Your website Footnote dos was used as a means to get tweet-ids Footnote step three , this web site provides researchers that have metadata from an excellent (third-party-collected) corpus of Dutch tweets (Tjong Kim Done and you may Van den Bosch, 2013). age., the latest historic maximum whenever requesting tweets based on a quest ask). New Roentgen-bundle ‘rtweet’ and you may subservient ‘lookup_status’ means were utilized to get tweets from inside the JSON format. The brand new JSON file comprises a table towards the tweets’ pointers, like the development go out, the newest tweet text message, plus the provider (i.elizabeth., sort of Fb client).
Investigation clean and you may preprocessing
The JSON Footnote 4 files were converted into an R data frame object. Non-Dutch tweets, retweets, and automated tweets (e.g., forecast-, advertisement-relatea, and traffic-related tweets) were removed. In addition, we excluded tweets based on three user-related criteria: (1) we removed tweets that belonged to the top 0.5 percentile of user activity because we considered them non-representative of the normal user population, such as users who created more than 2000 tweets within four weeks. (2) Tweets from users with early access to the 280 limit were removed. (3) Tweets from users who were not represented in both pre and post-CLC datasets were removed, this procedure ensured a consistent user sample over time (within-group design, Nusers = 109,661). All cleaning procedures and corresponding exclusion numbers are presented in Table 2.
The new tweet texts was in fact changed into ASCII encryption. URLs, line trips, tweet headers, display brands, and you will sources so you can screen names was basically eliminated. URLs enhance the profile matter whenever discovered from inside the tweet. not, URLs don’t add to the reputation amount if they are located at the termination of a tweet. To get rid of good misrepresentation of the real profile limitation you to definitely users suffered with, tweets having URLs ( not mass media URLs such as for example extra images or video clips) was basically excluded.
Token and you may bigram investigation
The newest R plan Footnote 5 ‘quanteda’ was used so you can tokenize the fresh new tweet messages on the tokens (i.e., separated terms and conditions, punctuation s. At exactly the same time, token-frequency-matrices was basically determined with: brand new volume pre-CLC [f(token pre)], the fresh relative regularity pre-CLC[P (token pre)], the fresh new regularity blog post-CLC [f(token blog post)], brand new relative regularity blog post-CLC and you may T-scores. The brand new T-take to is much like an elementary T-figure and you may works out the analytical difference between setting (we.age., the fresh new cousin keyword frequencies). Bad T-ratings suggest a fairly highest occurrence regarding an effective token pre-CLC, whereas confident T-scores mean a fairly high thickness of a great token post-CLC. The T-rating picture included in the analysis was showed since Eq. (1) and you can (2).

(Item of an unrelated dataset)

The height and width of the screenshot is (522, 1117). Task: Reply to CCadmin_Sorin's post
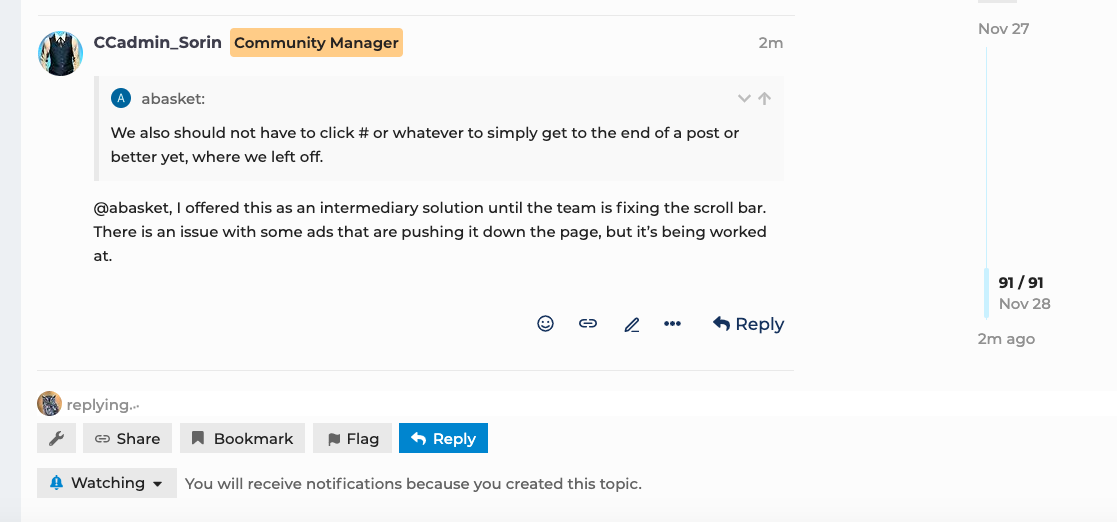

Letter is the final number away from tokens each dataset (we.elizabeth., before and after-CLC). It equation is based on the procedure to have linguistic data of the Church ainsi que al. (1991; Tjong Kim Sang, 2011).
Part-of-address (POS) data
The fresh R bundle Footnote six ‘openNLP’ was used so you can categorize and you will count POS kinds on tweets (we.e., adjectives, adverbs, stuff, conjunctives, interjections, nouns, numeral, prepositions, pronouns, punctuation, verbs, and miscellaneous). This new POS tagger operates playing with a maximum entropy (maxent) possibilities model so you can expect the new POS group predicated on contextual has (Ratnaparkhi, 1996). The brand new Dutch maxent design used for the new POS class try educated on CoNLL-X Alpino Dutch Treebank research (Buchholz and you will ). The new openNLP POS design might have been claimed having a precision rating from 87.3% when used for English social media analysis (Horsmann mais aussi al., 2015). An ostensible restrict of one’s most recent study is the reliability of the latest POS tagger. Although not, similar analyses were did for pre-CLC and you may article-CLC datasets, definition the accuracy of POS tagger will likely be uniform more sugar baby Arizona than one another datasets. For this reason, i suppose there aren’t any health-related confounds.